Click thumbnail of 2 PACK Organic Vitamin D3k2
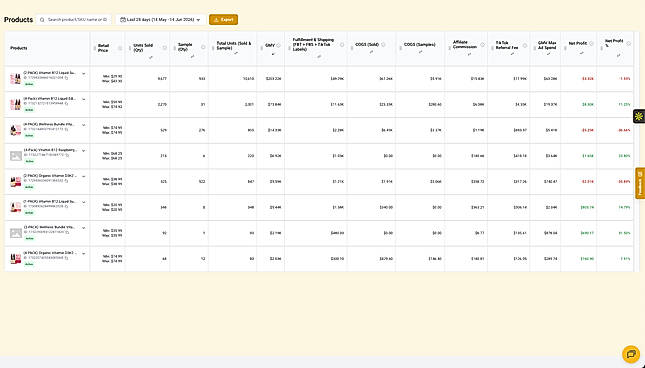Screen dimensions: 645x368 pyautogui.click(x=16, y=182)
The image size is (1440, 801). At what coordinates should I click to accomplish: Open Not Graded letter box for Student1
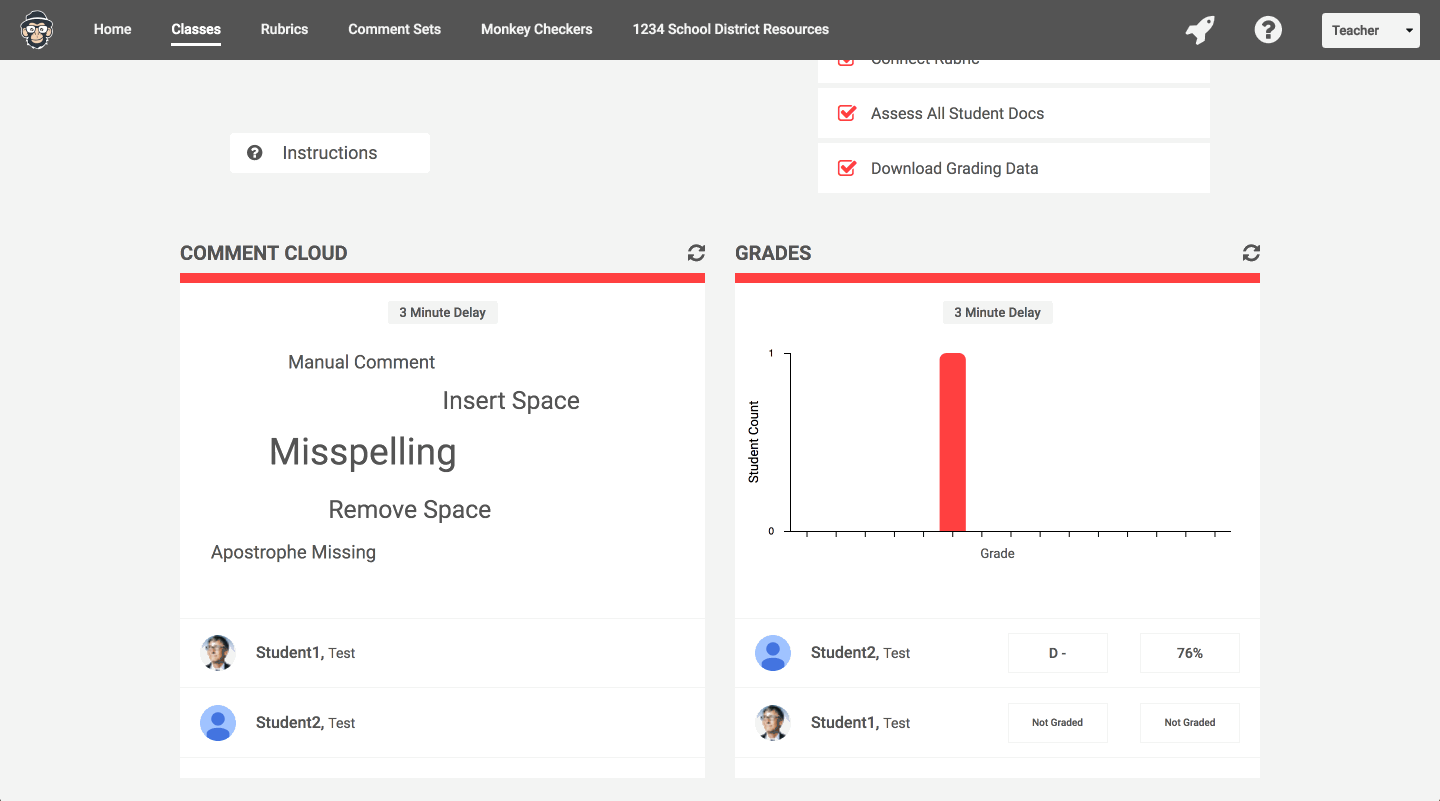click(x=1058, y=723)
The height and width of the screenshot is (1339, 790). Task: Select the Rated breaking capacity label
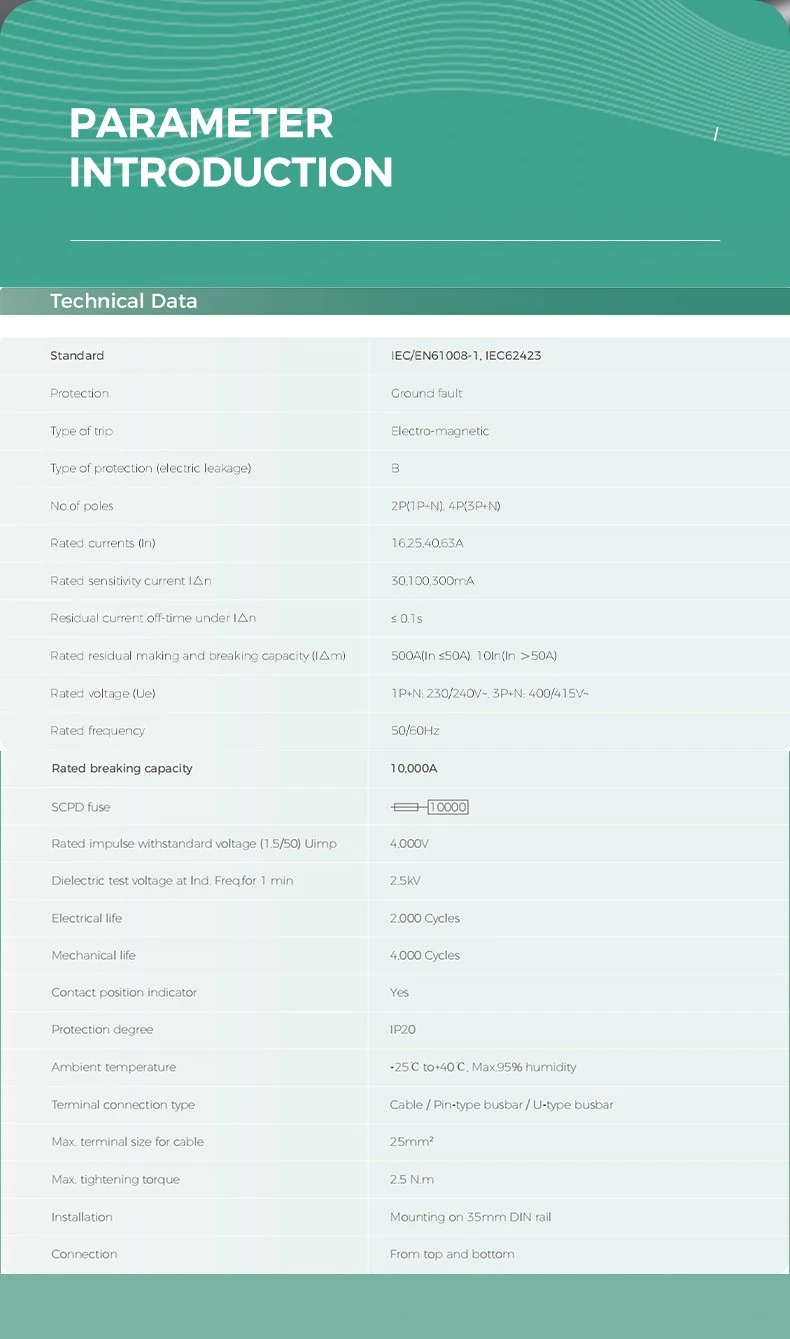tap(122, 769)
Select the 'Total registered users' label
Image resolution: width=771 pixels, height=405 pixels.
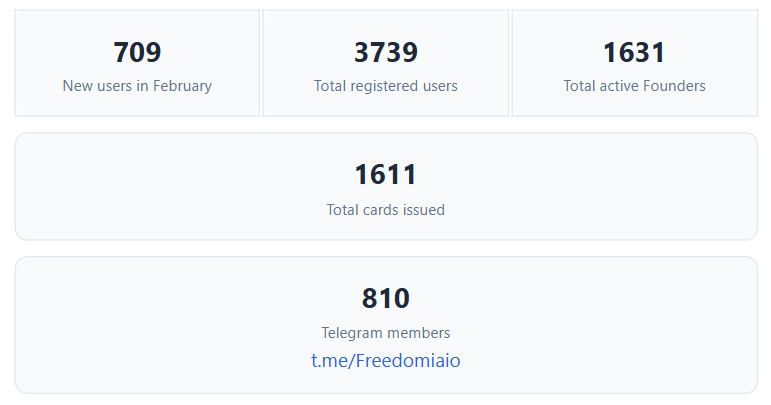point(385,86)
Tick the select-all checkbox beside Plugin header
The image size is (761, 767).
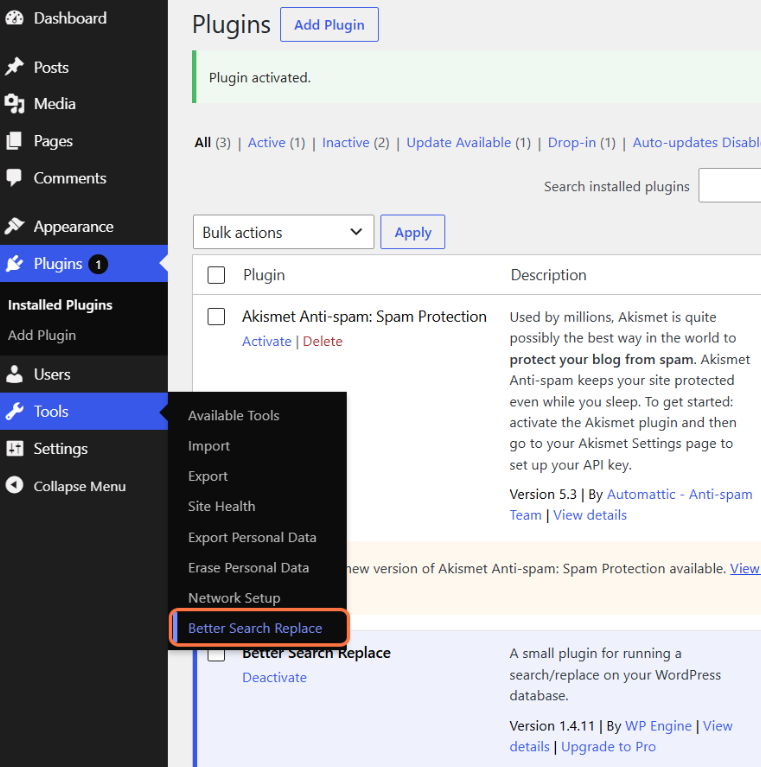(x=216, y=275)
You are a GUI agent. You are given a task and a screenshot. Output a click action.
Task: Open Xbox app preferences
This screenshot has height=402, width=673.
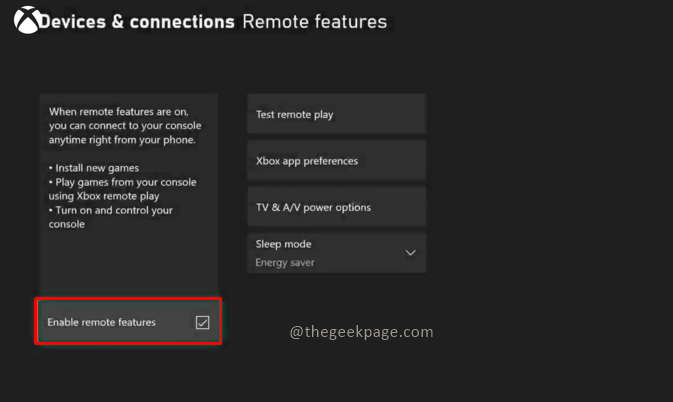point(336,160)
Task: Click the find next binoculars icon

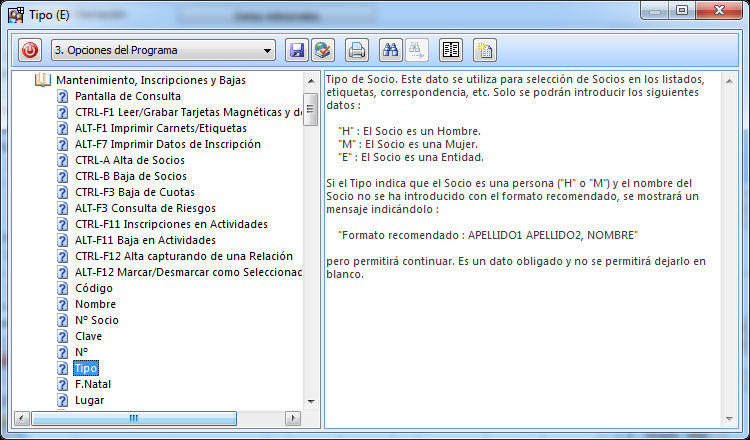Action: point(417,49)
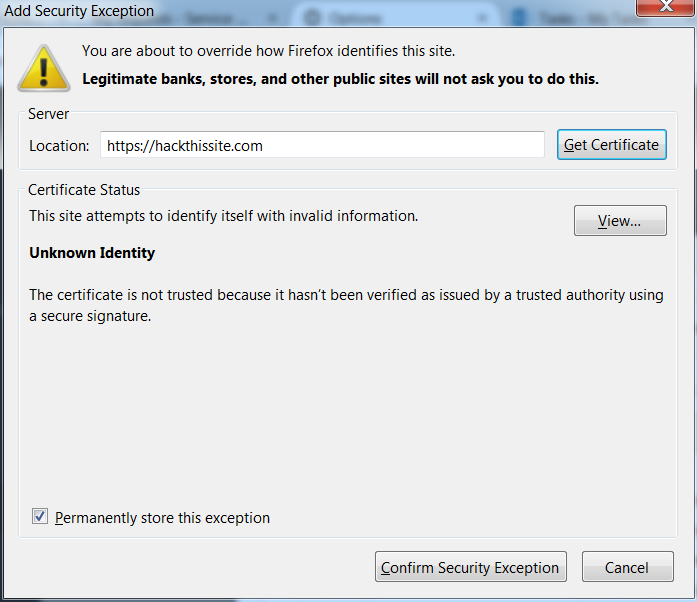The image size is (697, 602).
Task: Open certificate details with View button
Action: [620, 221]
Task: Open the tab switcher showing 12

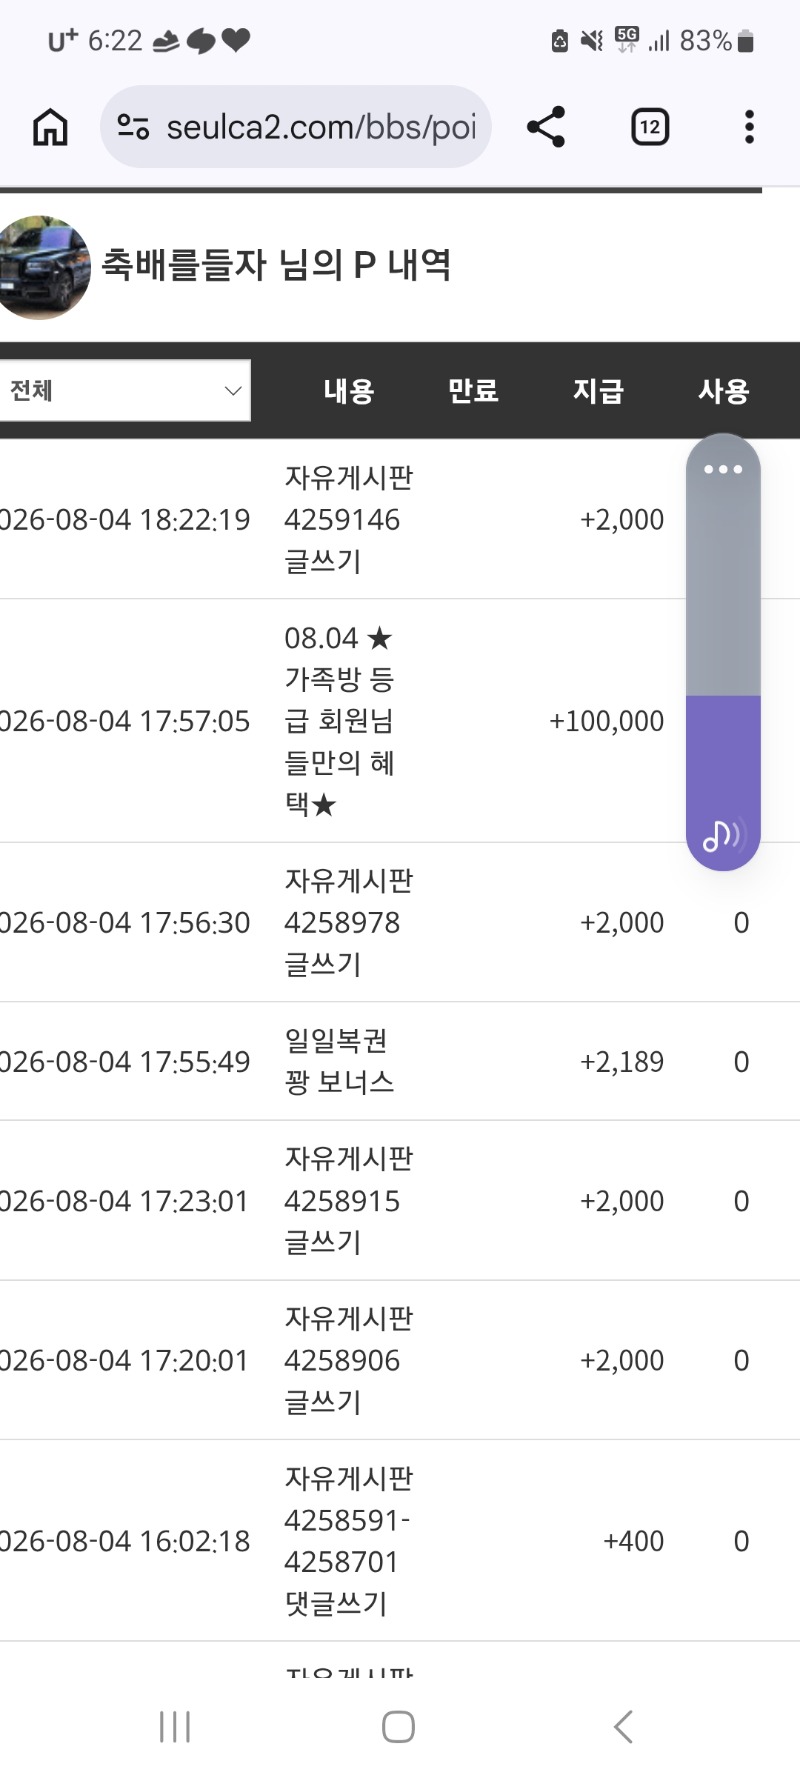Action: pyautogui.click(x=650, y=127)
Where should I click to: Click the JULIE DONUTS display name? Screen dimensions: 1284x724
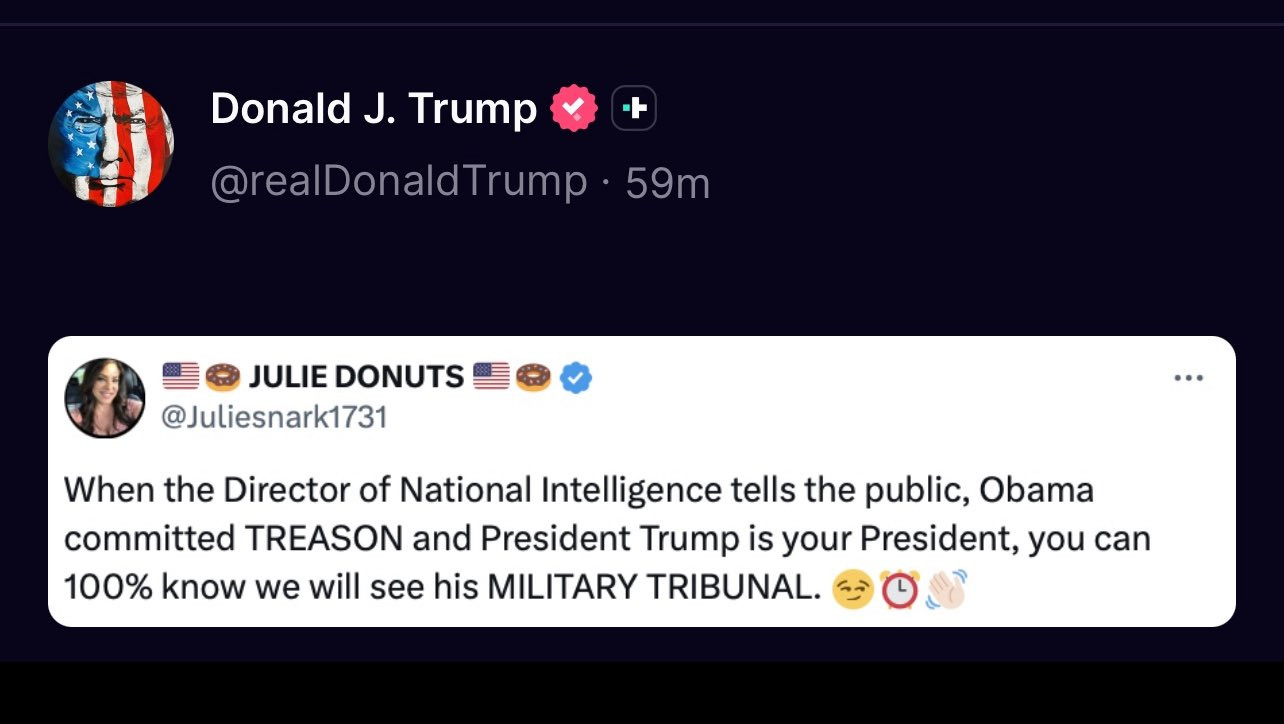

- [WHAT YOU ARE ASKED TO DO] What is needed is a word-for-word copy of the lines from the one containing "Task: Open Xbox app preferences" through the final line of the records above, both included, with the pictures left out.

- [SOLUTION]
Task: Open Xbox app preferences
This screenshot has height=402, width=673.
point(336,160)
Task: Click the find next binoculars icon

Action: point(417,49)
The image size is (697, 602).
Task: Open certificate details with View button
Action: [620, 221]
Task: Open the tab switcher showing 12

Action: pyautogui.click(x=650, y=127)
Where should I click to: Click the JULIE DONUTS display name? Screen dimensions: 1284x724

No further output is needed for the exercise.